We know that TCP connections are usually disconnected through four waves:

  1. The party that actively disconnects sends a FIN message;
  2. The passive disconnecting party sends an ACK message;
  3. After the passive disconnecting party completes the final processing, it sends a FIN message;
  4. The party that actively disconnects sends an ACK message to complete the disconnection.

This is standard practice, but when you open a web page, there may be dozens of connections open at the same time (home page, news, ads, regularly updated pictures, etc.), and closing all of them sometimes requires hundreds of FIN and FIN-ACK messages.
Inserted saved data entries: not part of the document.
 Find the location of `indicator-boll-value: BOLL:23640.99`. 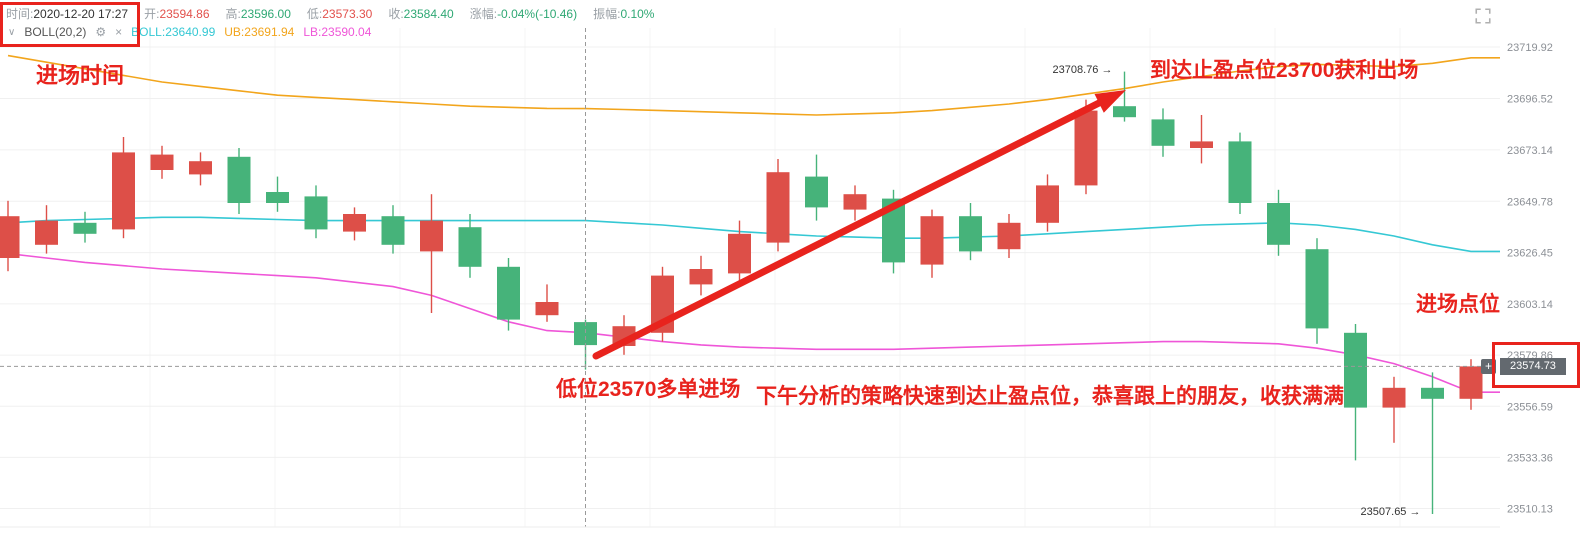

indicator-boll-value: BOLL:23640.99 is located at coordinates (174, 32).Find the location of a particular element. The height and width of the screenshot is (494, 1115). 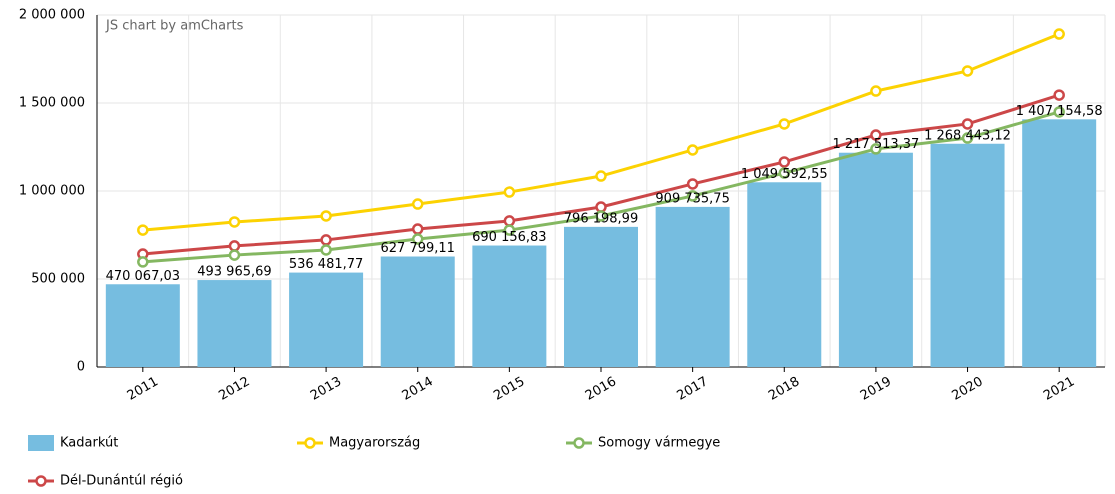

legend-item: Somogy vármegye is located at coordinates (643, 444).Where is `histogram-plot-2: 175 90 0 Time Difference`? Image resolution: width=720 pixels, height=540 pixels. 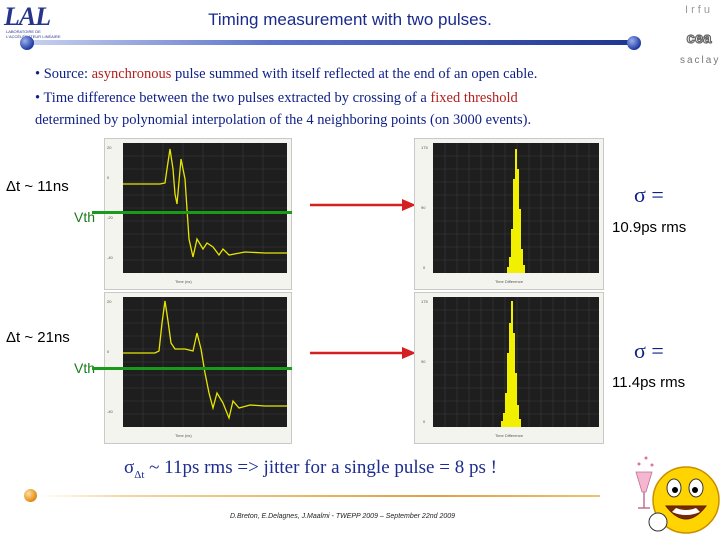 histogram-plot-2: 175 90 0 Time Difference is located at coordinates (509, 368).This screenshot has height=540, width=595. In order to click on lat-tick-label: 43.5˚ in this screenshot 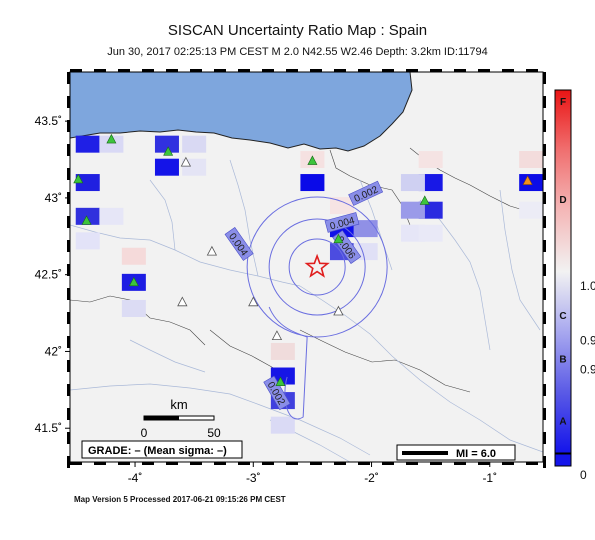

To prevent this from happening, the web server will in many cases force a disconnect by sending a RST message after sending the request data, but in more cases, the RST message indicates that a fault has occurred:

5.1 Reset sent by the firewall

As we have introduced in previous articles, if only RST packets are received after each SYN packet is sent, this is a typical case of the firewall forcibly disconnecting the connection.

5.2 RST caused by fault

There are many situations where faults cause RST messages, the most common ones are:

  1. When the sender sends five consecutive retransmissions without receiving an ACK reply, it will send a RST to force the connection to be disconnected.
  2. If there is no data on the connection for several minutes, the party that opened the connection will usually send a RST. The specific time threshold and behavior depend on the specific system implementation.

6. Summary

The article provides an in-depth exploration of troubleshooting TCP Sliding Window Issues using Wireshark. It begins by highlighting the significance of the sliding window protocol within TCP’s flow control mechanisms and its role in ensuring effective data transmission between communicating parties. The article outlines common issues detected by Wireshark like TCP ZeroWindow, TCP WindowUpdate, and TCP WindowFull, offering detailed explanations and guidance on troubleshooting these problems. It illustrates scenarios like zero window state, where the receiver’s buffer is full, causing data transmission to pause, and strategies to diagnose these errors. Additionally, it covers TCP forced disconnections using RST messages, often used by web servers to manage multiple simultaneous connections or issues caused by firewalls. With practical troubleshooting techniques, the article aids network professionals in maintaining efficient network communication by identifying and resolving TCP sliding window complications.